The iterator is lazy and single-use: it walks the input once without materialising the whole list. A second iteration of the same iterator yields nothing — call list() once if you need to re-iterate.

Pandas

flatten_spaces is the natural input to pandas.DataFrame.from_records. Pandas is not a dependency of the bindings; install it separately if you want the DataFrame view.

import big_code_analysis as bca
import pandas as pd

result = bca.analyze("src/lib.rs")
if result is not None:
    df = pd.DataFrame.from_records(bca.flatten_spaces(result))
    print(df.head())
    # Group by space kind to inspect the average cyclomatic per
    # function vs. per class vs. per file.
    by_kind = df.groupby("kind")["cyclomatic.sum"].mean()

Identity columns vs CLI CSV

The flat-record schema is mostly aligned with the CLI's CSV writer, with a couple of intentional deltas:

  • Identity columns use name / kind here; the CSV writer uses space_name / space_kind. Flat records also add parent_name / depth; the CSV writer omits those.
  • tokens.* flattens to the JSON shape (tokens.tokens, tokens.tokens_average, …), while CSV renames those to tokens.sum / .average / .min / .max. Rename in the consumer if you need exact CSV alignment.

Anonymous spaces (Rust closures, JavaScript function expressions / arrows) keep their name == "<anonymous>" marker verbatim — flatten_spaces does not normalise.

Caveats

  • parent_name alone cannot disambiguate same-named siblings nested under different parents (e.g. two Inner classes under two different outer classes both surface as parent_name == "Inner" for their own children).
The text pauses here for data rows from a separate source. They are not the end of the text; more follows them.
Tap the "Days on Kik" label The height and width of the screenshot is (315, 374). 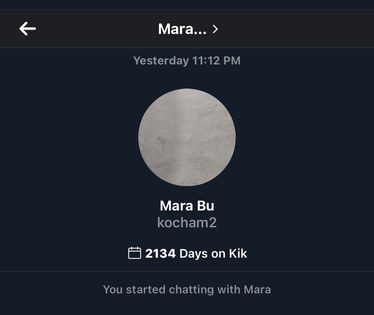(213, 253)
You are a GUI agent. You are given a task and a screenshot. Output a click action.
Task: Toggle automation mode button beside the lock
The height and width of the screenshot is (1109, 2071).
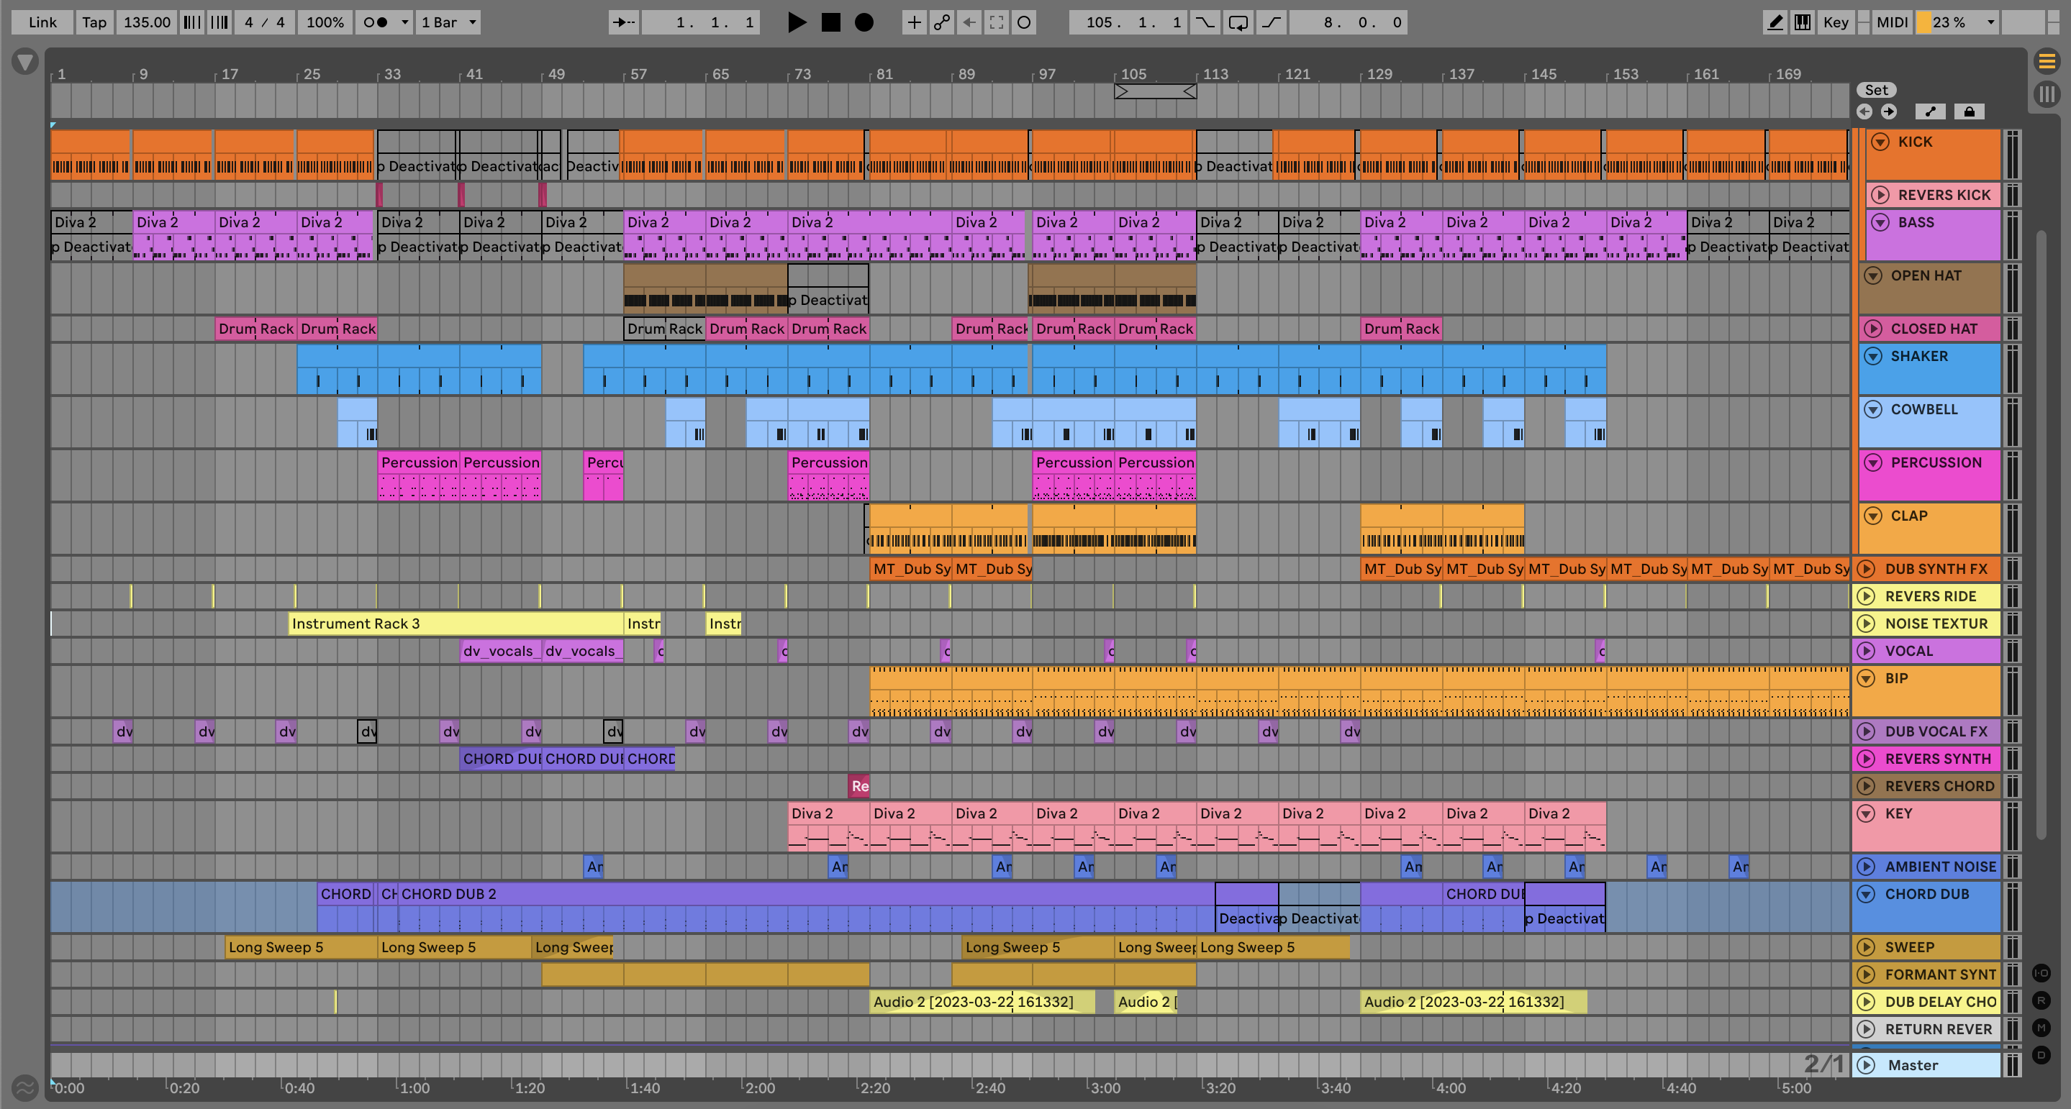(x=1930, y=112)
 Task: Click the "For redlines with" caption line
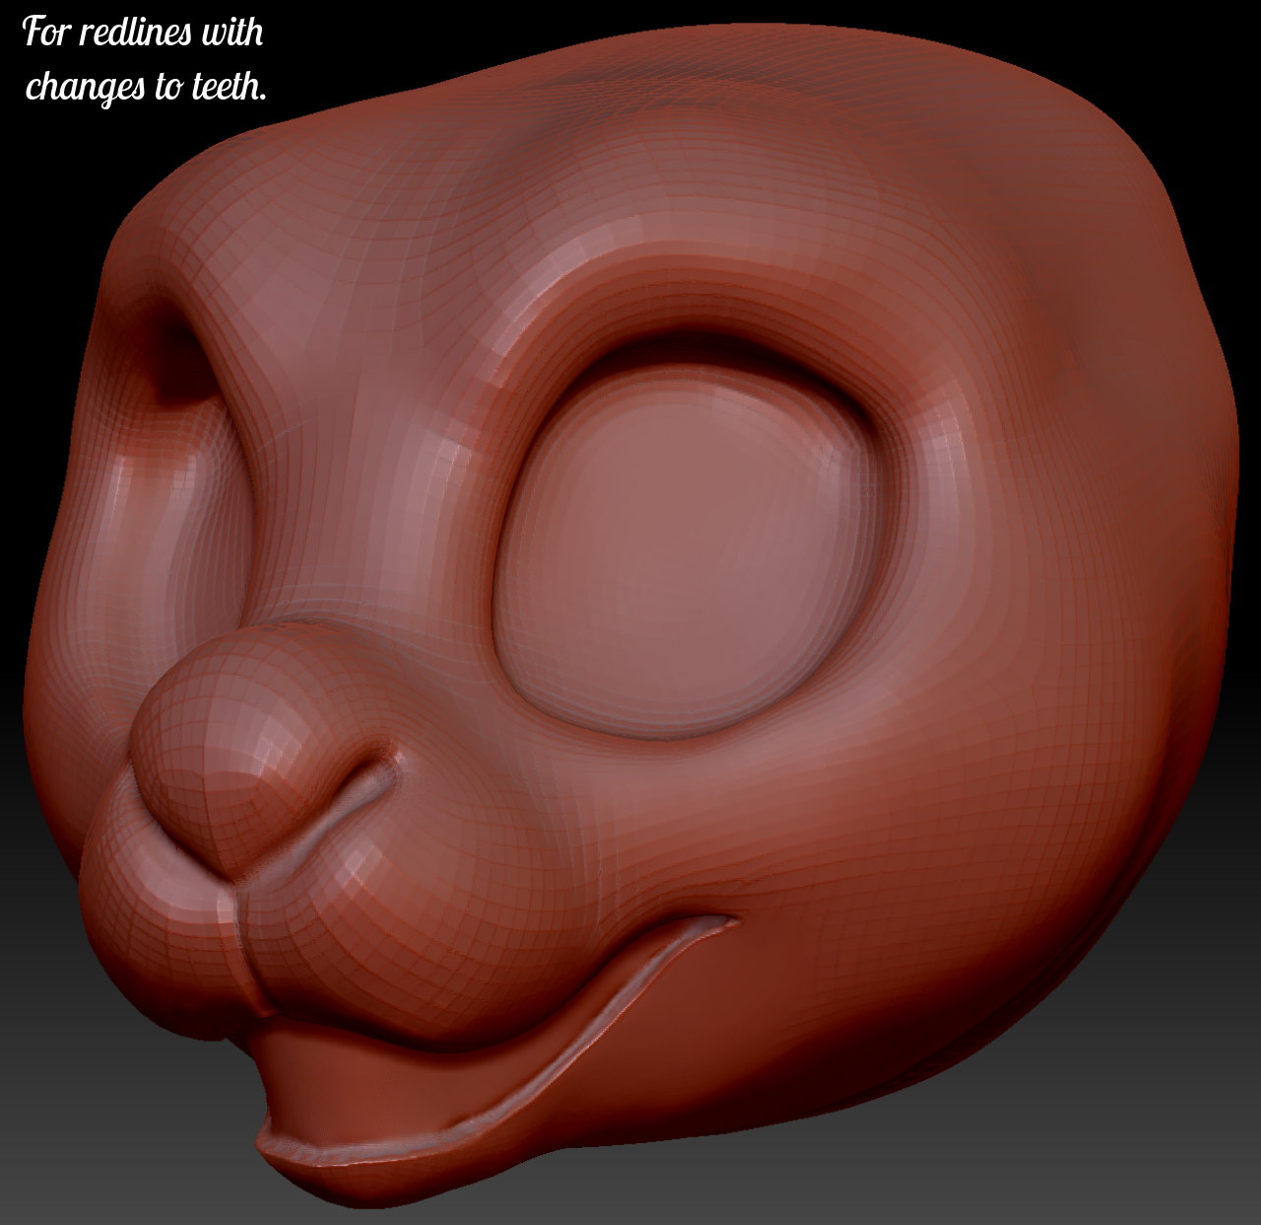pos(143,33)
Pair with depth and source-order position, or rebuild the qualified name in your consumer, if you need a fully-qualified path.
  • Do not mutate the input result while iterating: the walker keeps references into it, so mutations to not-yet-yielded subtrees will be observed in later records.
  • Missing metric subtrees produce no keys (absent, not None), matching the "Halstead disabled" edge case for metric selection.
  • flatten_spaces raises TypeError if the input is not a mapping; callers must filter None returns from bca.analyze (e.g. generated files with skip_generated=True) before passing.